Plus tôt vendredi, Tokaïev avait assuré que « l’ordre constitutionnel a été largement rétabli dans toutes les régions » du Kazakhstan après des jours de violences, marquées par des échanges de tirs à l’arme à feu, qui ont fait des dizaines de morts et plus d’un millier de blessés.

« L’opération antiterroriste se poursuit, les militants n’ont pas déposé les armes. Ceux qui ne se rendent pas seront éliminés », a-t-il précisé lors de son allocution.

« Les organes locaux ont le contrôle de la situation, mais les terroristes utilisent toujours des armes et endommagent les biens des citoyens », selon le président kazakh.

Le ministère de l’Intérieur a de son côté annoncé que 26 « criminels armés » avaient été tués et 18 blessés dans les émeutes. Il a confirmé que tous les bâtiments administratifs avaient été « libérés et placés sous protection accrue », avec 70 points de contrôle établis à travers le pays.

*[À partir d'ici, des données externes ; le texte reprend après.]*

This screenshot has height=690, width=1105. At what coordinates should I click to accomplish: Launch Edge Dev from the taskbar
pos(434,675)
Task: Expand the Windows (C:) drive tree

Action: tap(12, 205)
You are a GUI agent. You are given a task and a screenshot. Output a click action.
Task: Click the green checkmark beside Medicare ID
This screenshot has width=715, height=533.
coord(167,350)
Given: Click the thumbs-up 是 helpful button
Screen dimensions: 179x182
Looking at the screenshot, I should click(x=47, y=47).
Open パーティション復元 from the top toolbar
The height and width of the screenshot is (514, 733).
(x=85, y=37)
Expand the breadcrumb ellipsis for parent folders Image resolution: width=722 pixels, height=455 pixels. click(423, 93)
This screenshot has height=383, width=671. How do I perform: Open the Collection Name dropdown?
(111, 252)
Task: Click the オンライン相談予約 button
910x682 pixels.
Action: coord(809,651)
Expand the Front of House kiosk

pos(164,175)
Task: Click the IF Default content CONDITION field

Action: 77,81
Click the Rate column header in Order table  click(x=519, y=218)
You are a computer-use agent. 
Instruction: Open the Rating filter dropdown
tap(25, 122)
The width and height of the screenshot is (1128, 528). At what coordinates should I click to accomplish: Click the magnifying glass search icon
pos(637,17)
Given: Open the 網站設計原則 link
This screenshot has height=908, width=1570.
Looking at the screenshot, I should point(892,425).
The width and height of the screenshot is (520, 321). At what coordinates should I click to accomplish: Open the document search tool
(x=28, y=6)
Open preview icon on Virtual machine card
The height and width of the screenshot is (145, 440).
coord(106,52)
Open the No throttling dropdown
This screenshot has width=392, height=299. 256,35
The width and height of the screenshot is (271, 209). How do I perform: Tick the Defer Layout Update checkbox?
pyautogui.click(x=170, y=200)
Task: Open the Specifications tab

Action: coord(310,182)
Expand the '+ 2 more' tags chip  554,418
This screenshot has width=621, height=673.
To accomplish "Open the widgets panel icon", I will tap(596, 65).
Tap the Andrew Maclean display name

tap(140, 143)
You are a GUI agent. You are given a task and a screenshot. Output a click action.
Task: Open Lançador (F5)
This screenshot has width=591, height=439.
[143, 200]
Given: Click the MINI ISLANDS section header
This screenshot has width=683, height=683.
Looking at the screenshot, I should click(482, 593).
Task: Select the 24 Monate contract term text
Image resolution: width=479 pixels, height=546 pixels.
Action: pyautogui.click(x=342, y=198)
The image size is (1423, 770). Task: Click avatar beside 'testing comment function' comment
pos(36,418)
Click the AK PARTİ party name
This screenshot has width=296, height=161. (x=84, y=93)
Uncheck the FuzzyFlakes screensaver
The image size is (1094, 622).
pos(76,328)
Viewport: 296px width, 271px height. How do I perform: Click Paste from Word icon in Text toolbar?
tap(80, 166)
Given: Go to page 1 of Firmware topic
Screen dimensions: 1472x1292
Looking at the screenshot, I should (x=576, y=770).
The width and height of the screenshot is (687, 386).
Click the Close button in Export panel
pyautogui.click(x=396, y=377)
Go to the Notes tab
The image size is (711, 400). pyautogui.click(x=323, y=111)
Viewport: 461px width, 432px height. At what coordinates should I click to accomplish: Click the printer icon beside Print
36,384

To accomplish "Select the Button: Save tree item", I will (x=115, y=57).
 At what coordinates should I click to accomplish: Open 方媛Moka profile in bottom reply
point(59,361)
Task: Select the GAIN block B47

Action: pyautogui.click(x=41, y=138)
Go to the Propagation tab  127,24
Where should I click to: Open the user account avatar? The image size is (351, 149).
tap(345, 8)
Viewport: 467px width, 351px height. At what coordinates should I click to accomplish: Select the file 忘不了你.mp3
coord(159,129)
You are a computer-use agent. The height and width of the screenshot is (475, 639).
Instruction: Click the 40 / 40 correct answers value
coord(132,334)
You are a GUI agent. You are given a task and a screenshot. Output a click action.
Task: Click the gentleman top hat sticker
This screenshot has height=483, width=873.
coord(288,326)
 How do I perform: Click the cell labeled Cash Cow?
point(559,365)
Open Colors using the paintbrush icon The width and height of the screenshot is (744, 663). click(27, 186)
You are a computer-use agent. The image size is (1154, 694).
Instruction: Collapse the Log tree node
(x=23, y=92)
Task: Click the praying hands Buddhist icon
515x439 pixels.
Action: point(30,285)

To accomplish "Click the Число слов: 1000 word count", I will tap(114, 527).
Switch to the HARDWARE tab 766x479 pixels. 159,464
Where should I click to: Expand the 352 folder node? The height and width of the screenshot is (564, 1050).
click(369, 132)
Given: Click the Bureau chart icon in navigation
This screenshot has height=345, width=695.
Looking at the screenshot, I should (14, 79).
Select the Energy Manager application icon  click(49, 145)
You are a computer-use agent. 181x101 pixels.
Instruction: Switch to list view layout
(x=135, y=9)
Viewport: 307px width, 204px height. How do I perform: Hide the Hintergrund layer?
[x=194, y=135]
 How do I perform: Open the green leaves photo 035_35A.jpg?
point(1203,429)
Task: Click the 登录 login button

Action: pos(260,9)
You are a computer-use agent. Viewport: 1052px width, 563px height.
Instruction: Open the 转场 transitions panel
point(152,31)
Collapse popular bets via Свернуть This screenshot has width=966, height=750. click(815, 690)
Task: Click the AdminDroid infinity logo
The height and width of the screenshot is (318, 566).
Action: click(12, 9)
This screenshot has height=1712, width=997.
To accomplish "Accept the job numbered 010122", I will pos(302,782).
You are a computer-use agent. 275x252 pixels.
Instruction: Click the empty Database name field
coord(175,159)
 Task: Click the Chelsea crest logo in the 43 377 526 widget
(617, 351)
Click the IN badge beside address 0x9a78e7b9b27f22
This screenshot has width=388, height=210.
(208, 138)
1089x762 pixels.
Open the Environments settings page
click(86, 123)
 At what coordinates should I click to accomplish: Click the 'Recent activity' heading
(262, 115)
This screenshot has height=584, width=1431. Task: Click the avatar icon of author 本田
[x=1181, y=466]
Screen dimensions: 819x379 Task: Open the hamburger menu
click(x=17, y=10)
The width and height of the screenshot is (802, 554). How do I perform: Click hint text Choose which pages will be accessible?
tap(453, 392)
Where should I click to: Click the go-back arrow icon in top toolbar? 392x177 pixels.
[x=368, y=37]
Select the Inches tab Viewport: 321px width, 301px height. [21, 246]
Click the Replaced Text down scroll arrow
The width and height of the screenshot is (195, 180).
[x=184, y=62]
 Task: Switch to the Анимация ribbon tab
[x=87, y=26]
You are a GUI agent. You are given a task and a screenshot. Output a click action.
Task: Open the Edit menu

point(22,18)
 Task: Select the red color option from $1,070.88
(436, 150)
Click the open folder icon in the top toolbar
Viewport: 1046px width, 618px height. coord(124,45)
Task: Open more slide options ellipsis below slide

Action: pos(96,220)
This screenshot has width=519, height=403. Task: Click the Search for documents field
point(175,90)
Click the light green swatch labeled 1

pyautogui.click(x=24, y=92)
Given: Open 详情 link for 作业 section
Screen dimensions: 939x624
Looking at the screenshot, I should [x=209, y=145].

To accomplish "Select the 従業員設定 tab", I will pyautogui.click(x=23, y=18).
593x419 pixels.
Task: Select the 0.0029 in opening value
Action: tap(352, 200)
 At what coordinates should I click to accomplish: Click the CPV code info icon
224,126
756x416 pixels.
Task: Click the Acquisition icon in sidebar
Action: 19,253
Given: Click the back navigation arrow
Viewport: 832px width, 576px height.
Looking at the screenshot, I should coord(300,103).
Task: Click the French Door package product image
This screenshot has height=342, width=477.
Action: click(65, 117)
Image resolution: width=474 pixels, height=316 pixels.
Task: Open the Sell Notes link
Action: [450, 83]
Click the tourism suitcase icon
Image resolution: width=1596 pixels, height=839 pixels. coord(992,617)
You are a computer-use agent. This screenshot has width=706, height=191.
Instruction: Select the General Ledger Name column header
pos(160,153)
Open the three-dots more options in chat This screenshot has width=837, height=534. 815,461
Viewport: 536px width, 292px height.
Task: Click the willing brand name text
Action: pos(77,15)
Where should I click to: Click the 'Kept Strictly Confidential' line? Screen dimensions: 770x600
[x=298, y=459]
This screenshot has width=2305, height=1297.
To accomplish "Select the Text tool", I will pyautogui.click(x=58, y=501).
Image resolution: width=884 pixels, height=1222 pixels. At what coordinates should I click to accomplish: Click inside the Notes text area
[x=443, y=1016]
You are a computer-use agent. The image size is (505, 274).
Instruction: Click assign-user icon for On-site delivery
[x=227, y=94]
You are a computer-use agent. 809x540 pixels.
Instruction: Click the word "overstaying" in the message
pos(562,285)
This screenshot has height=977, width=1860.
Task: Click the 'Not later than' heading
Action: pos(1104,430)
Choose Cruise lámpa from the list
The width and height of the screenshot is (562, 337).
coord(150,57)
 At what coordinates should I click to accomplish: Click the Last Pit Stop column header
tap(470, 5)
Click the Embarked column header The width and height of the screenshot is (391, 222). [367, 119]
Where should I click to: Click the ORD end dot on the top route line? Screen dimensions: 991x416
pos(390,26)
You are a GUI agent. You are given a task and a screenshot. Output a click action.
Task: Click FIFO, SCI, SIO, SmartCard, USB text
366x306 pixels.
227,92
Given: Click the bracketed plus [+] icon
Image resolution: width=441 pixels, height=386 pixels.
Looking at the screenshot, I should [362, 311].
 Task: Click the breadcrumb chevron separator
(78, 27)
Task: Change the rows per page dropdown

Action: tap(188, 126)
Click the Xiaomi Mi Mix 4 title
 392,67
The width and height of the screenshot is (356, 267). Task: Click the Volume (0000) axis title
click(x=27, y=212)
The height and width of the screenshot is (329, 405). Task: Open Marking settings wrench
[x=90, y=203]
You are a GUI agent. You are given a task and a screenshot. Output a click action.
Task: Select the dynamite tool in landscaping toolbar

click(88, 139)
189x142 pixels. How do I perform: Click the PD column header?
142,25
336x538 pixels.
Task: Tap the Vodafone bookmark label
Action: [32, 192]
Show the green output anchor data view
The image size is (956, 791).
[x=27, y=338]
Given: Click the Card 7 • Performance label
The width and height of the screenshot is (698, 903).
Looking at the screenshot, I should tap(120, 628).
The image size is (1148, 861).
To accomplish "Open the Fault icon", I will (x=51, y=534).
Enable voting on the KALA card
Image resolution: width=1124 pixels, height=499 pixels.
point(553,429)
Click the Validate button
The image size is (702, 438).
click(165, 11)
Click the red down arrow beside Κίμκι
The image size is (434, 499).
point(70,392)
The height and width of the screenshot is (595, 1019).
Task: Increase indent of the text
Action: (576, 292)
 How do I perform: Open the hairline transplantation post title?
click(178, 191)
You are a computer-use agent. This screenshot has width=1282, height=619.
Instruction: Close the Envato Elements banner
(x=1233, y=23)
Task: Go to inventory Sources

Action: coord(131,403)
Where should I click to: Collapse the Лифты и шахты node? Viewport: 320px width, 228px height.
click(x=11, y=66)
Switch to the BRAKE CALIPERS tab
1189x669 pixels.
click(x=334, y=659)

Les forces de l’ordre ont rapporté avoir 18 tués et 748 blessés dans leurs rangs. Plus de 3.000 personnes ont été arrêtées dans tout le pays.

Les violences s’étaient poursuivies jeudi, un journaliste de l’AFP entendant plusieurs coups de feu dans le centre d’Almaty, qui portait les stigmates des affrontements de la veille, avec des façades d’immeubles noircies par les flammes, des carcasses de véhicules calcinées et des flaques de sang et douilles de balles au sol.

Les émeutiers ont notamment saccagé les locaux de plusieurs chaînes de télévision, incendié la mairie d’Almaty et la résidence présidentielle. La façade de cette dernière était noircie par les flammes et le portail d’entrée du complexe enfoncé.

Colère contre l’ex-président

La soudaineté et l’intensité de ces émeutes ont suscité un choc au Kazakhstan, pays de 19 millions d’habitants riche en ressources naturelles, réputé pour son gouvernement aussi stable qu’autoritaire.

Les autorités avaient dans un premier temps tenté de calmer les manifestations, sans succès, en concédant une baisse du prix du gaz, en limogeant le gouvernement et en instaurant un état d’urgence et un couvre-feu nocturne dans tout le pays.

Au-delà de la hausse des prix, la colère des manifestants est notamment dirigée vers l’ancien président autoritaire Noursoultan Nazarbaïev.

Âgé de 81 ans, celui-ci a régné sur le pays de 1989 à 2019 et conserve une grande influence. Il est considéré comme le mentor du président actuel.

L’ONU a appelé jeudi toutes les parties au Kazakhstan à « s’abstenir de toute violence » et Washington a réclamé une « solution pacifique ».

Les États-Unis ont pour leur part mis jeudi en garde les troupes russes contre toute violation des droits humains ou velléité de « prise de contrôle » des institutions du pays.

Le ministre kazakh des Affaires étrangères, Moukhtar Tleouberdi, a annoncé vendredi s’être entretenu de la situation et de la mission des troupes russes dans le pays avec le secrétaire d’État américain Antony Blinken.